はじめに
初投稿です!
普段から Claude Code や Cursor などの AI エージェントと一緒にコードを書いているのですが、ある日、本気でデスクに拳を叩きつけそうになる出来事がありました。
趣味で開発していたプロジェクトが「進捗8割」まで到達し、完成が見えてワクワクしていた頃です。

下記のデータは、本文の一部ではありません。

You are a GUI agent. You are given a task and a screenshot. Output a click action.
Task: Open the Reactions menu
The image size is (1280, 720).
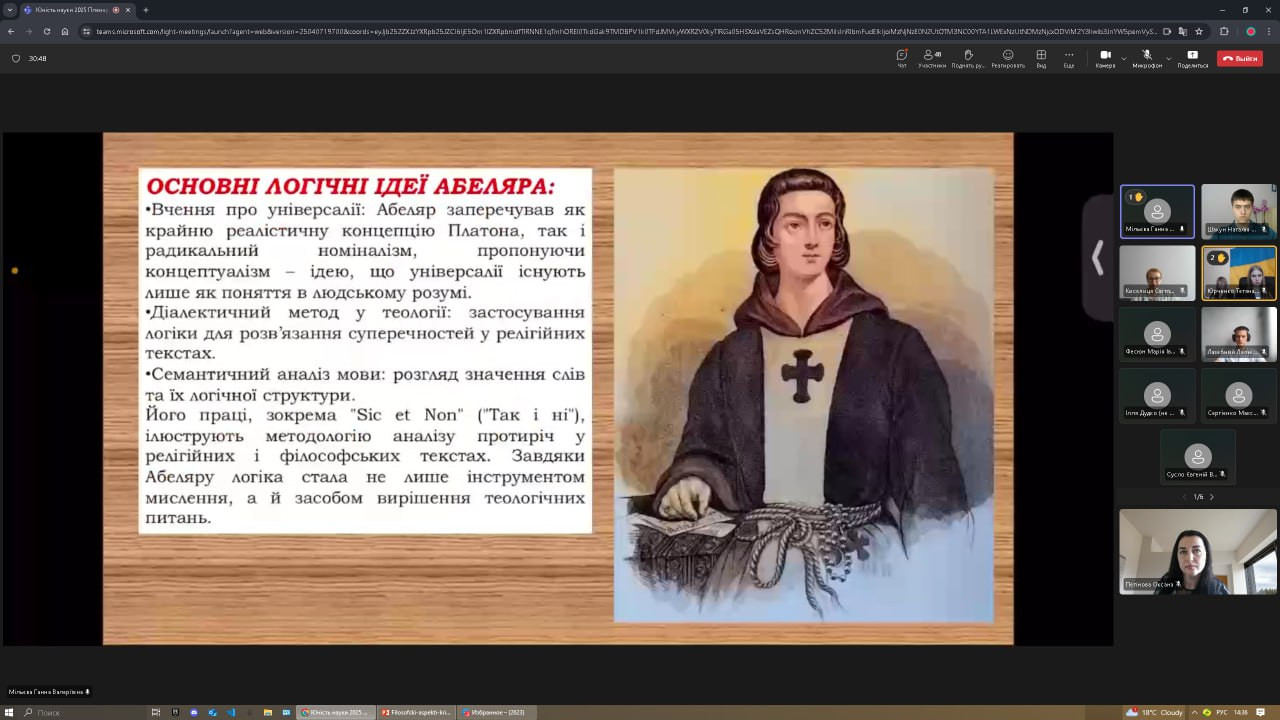click(x=1007, y=58)
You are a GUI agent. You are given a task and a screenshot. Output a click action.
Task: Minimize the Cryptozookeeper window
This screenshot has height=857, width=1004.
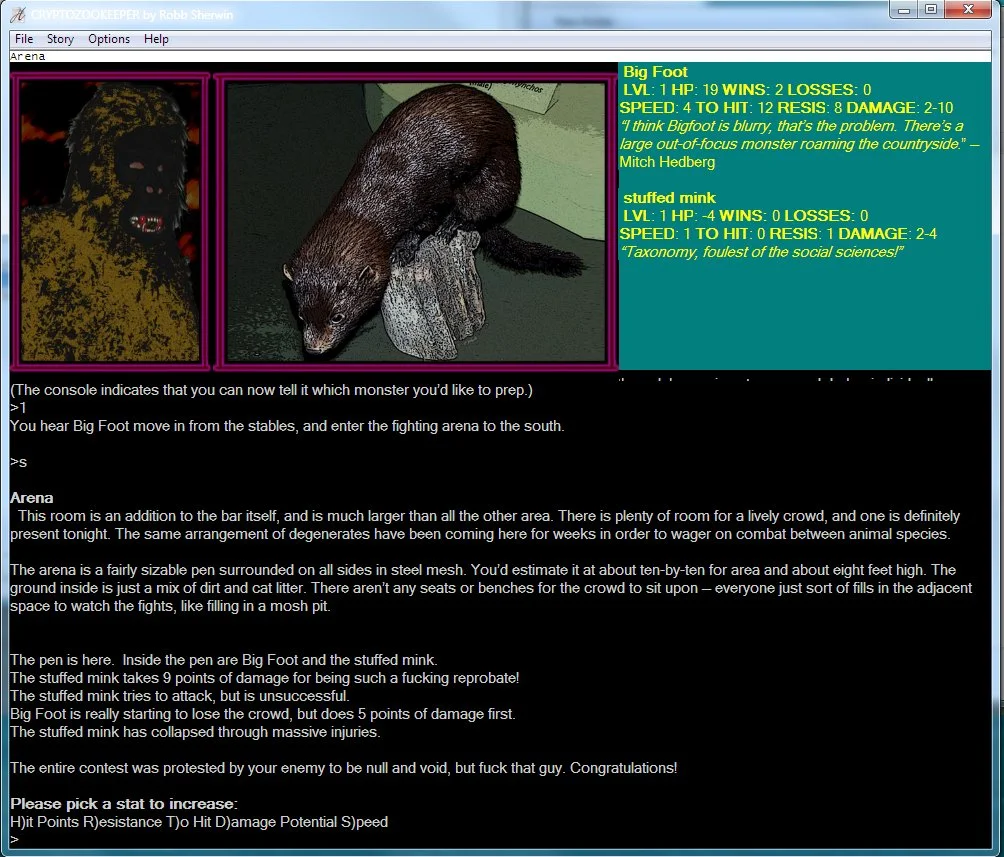[906, 9]
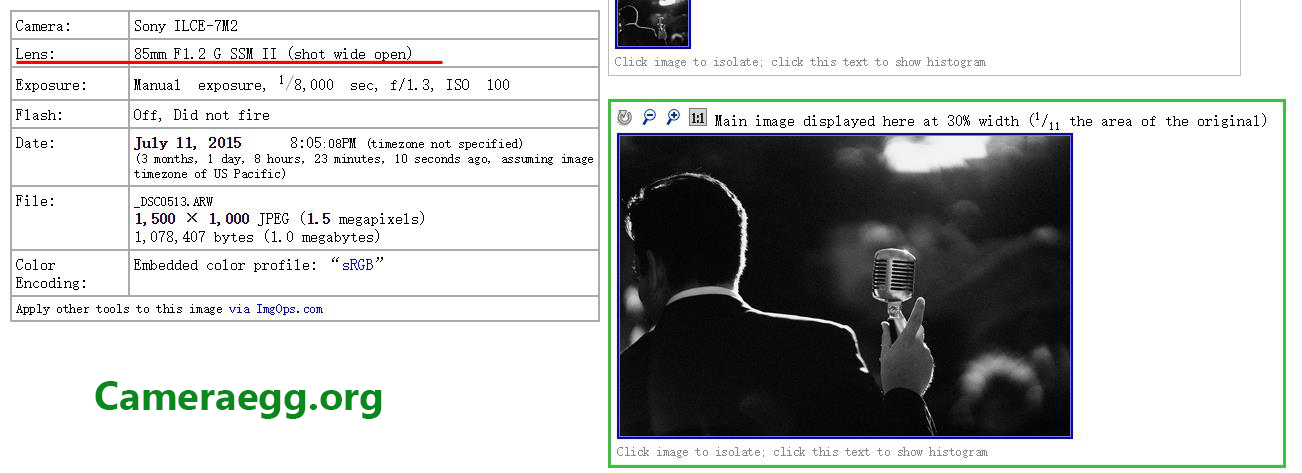Click the green Cameraegg.org watermark
This screenshot has width=1302, height=473.
click(238, 398)
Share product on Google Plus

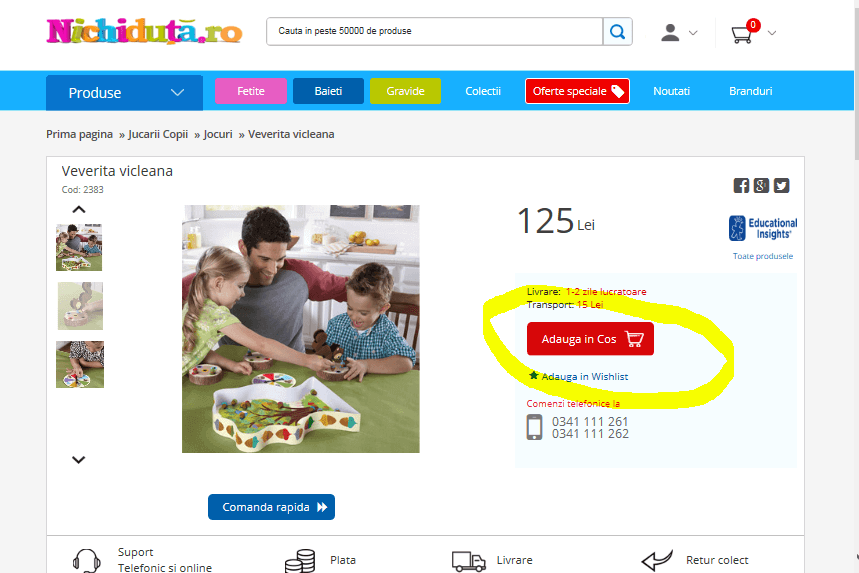pyautogui.click(x=761, y=186)
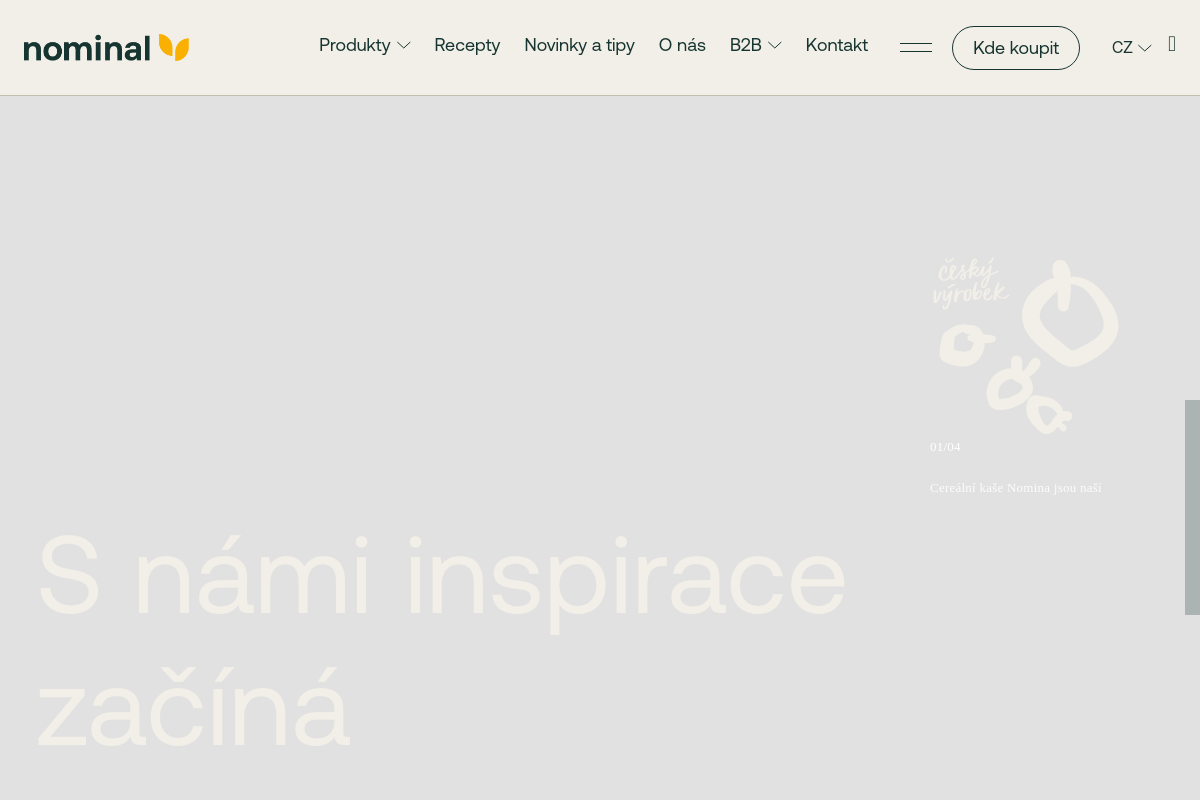Screen dimensions: 1200x800
Task: Click the český výrobek handwritten badge
Action: (x=968, y=283)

そこで原因不明のエラーに遭遇し、いつものように AI に修正をお願いしました。
AI は非常に優秀でした。
複数ファイルを読み込み、エラー箇所を探し出してくれるだけではなく、
「ここも将来的に脆弱性になる可能性があるので、一緒に修正しておきますね」
と提案までしてくれました。
「お、助かる!じゃあそこもお願いします!」
軽い気持ちで任せたことが、すべての始まりでした……。
芋づる式の崩壊と深夜の絶望
ひとつ直すと、別の場所が壊れる。
その修正をお願いすると、AI はまた大量のファイルを確認する。
そして新しい問題を発見し、さらに修正する。
まさに 「芋づる式」の負のループ でした。
気づけば、自分が最初に書いたコードよりも遥かに複雑になったコードが画面いっぱいに広がっていました。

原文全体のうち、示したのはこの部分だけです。